Kris HopkinsThe government is to press ahead with an order demanding a council ceases publication of its weekly newsletter.

As previously reported on HTFP, ministers have threatened court action against the Royal Borough of Greenwich if it does not adhere to government guidelines designed to cut the frequency of council newsletters to quarterly or less.

After being asked to make representations about the order to the Department for Communities and Local Government, Greenwich described the direction as “ultra vires, irrational, and procedurally unfair”.

However Kris Hopkins, Parliamentary Under Secretary of State for Communities and Local Government, has now revealed DCLG will continue with its 31 March ultimatum.

In a statement to Parliament, he said communities Secretary Eric Pickles had considered the authority’s representations, which were made during a 14-day notice period given following the order’s issue.

As well as requiring the council to cease publication by the end of the month, the direction also bans the council from outsourcing production of “any weekly newsletter, newssheet or similar communication by a third party”.

Mr Hopkins, pictured above left, said: “Within the period of 14 days following the notice, as statute provides, Greenwich council has made a number of representations.

“These included that in the council’s view there is no evidence that its weekly newspaper has an impact on the local independent press in the area, that the proposed direction would be ultra vires, irrational, and procedurally unfair, and that in any event the council would not be able to comply with such a direction by the proposed date of 31 March 2015.

“I can now tell the House that the Secretary of State has carefully considered these representations, together with other information available about the council’s publicity, the responses received to the government’s 2013 consultation Protecting the independent press from unfair competition, and the government’s response to that consultation.

“He has also had careful regard to the department’s equality statement on enforcing the code of recommended practice on local authority publicity, and has considered afresh earlier representations that the council had made about proposals to direct its compliance with the code to restrict the frequency of publication of its newspaper.
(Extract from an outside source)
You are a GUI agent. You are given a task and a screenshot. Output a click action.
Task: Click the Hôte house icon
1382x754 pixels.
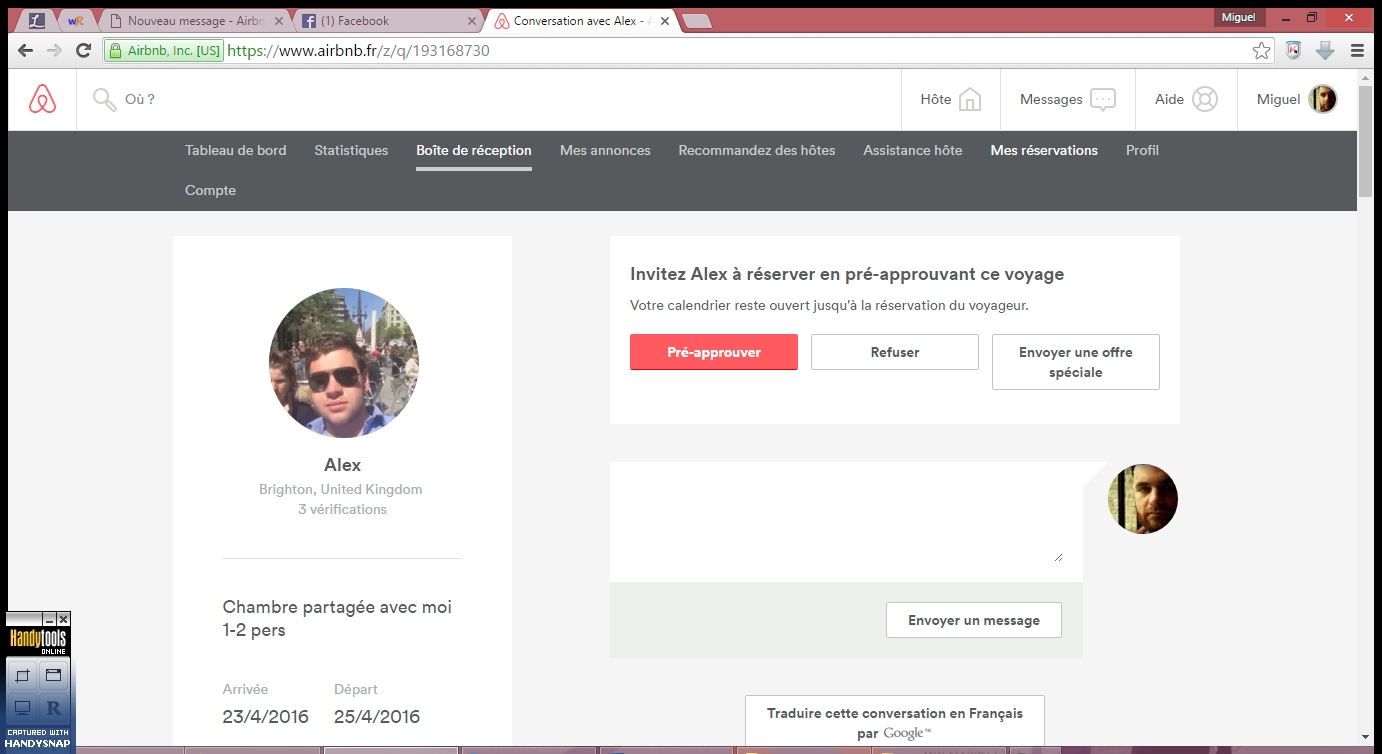(969, 99)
“The Secretary of State has concluded that it would be lawful and appropriate in all the circumstances of Greenwich for him now to issue the direction as he had proposed.”

In September five local authorities were told by Mr Pickles to scale back the frequency of their newsletters or face legal action.

The Local Audit and Accountability Bill, which limits the publication of council newspapers to four per year, was passed into law in January 2014.

In January it was revealed the net cost of producing its newsletter Greenwich Time in the financial year 2013/14 was £102,001.11.

A Royal Borough of Greenwich spokesman said: “We have received a direction from the Secretary of State for Communities and Local Government in respect of our residents’ newspaper, Greenwich Time. A report on the matter will be considered at the next meeting of the council’s Cabinet.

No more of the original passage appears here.